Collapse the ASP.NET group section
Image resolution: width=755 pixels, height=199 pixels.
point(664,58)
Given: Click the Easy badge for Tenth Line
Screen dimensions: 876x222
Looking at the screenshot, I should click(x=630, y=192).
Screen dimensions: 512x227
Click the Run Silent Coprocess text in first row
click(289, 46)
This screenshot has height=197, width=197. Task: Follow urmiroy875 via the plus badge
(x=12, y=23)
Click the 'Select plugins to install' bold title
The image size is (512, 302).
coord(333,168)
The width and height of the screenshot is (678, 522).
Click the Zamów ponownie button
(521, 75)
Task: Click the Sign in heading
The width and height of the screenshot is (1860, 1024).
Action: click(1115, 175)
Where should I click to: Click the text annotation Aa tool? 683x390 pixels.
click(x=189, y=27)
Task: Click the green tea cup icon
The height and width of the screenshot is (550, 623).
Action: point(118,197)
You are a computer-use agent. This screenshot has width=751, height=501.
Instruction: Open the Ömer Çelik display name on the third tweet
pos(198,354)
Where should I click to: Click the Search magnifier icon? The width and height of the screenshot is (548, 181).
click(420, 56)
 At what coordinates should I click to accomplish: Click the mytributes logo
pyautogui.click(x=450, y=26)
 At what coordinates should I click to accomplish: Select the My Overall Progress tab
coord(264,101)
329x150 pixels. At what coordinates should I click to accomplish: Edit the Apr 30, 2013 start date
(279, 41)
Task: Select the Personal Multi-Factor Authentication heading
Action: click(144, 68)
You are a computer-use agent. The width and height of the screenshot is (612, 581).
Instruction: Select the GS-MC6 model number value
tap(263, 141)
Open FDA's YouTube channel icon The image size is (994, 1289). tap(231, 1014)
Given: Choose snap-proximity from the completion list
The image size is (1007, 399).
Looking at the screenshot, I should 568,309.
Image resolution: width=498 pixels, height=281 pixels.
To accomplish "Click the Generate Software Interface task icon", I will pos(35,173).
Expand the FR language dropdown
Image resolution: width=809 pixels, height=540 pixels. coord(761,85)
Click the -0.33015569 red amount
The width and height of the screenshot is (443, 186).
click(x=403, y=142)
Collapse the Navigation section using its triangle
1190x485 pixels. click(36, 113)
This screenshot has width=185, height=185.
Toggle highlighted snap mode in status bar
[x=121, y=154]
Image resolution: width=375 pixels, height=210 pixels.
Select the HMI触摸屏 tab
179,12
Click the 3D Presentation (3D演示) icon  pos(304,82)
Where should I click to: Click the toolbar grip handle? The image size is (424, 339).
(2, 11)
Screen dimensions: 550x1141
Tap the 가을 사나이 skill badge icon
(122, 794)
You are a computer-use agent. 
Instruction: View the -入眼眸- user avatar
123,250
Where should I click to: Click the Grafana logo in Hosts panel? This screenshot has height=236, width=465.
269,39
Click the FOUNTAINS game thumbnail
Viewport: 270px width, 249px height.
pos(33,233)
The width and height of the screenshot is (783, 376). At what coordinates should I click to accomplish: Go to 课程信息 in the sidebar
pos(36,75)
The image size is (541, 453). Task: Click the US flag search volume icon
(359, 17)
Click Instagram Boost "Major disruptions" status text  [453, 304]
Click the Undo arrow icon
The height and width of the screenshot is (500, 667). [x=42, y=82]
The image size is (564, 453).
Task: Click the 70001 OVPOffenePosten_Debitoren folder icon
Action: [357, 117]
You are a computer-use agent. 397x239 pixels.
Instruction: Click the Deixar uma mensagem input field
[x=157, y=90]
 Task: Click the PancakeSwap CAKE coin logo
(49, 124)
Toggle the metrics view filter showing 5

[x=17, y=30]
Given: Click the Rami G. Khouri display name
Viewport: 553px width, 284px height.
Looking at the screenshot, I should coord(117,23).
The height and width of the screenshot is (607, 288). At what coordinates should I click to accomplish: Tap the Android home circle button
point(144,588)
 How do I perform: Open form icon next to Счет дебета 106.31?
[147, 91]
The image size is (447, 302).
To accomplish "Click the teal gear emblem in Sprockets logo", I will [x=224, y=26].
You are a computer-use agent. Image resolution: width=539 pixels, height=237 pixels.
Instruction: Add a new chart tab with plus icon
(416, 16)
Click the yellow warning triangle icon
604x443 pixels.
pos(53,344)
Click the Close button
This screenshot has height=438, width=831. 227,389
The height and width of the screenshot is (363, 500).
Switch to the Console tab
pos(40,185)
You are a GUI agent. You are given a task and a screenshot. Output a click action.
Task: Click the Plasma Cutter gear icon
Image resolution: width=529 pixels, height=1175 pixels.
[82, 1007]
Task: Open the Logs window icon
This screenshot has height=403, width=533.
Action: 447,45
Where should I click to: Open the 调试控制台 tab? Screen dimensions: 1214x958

################

-- Brief --
How many of the lines above contain the string "gear"? Give the count alone.

-- Exercise solution --
2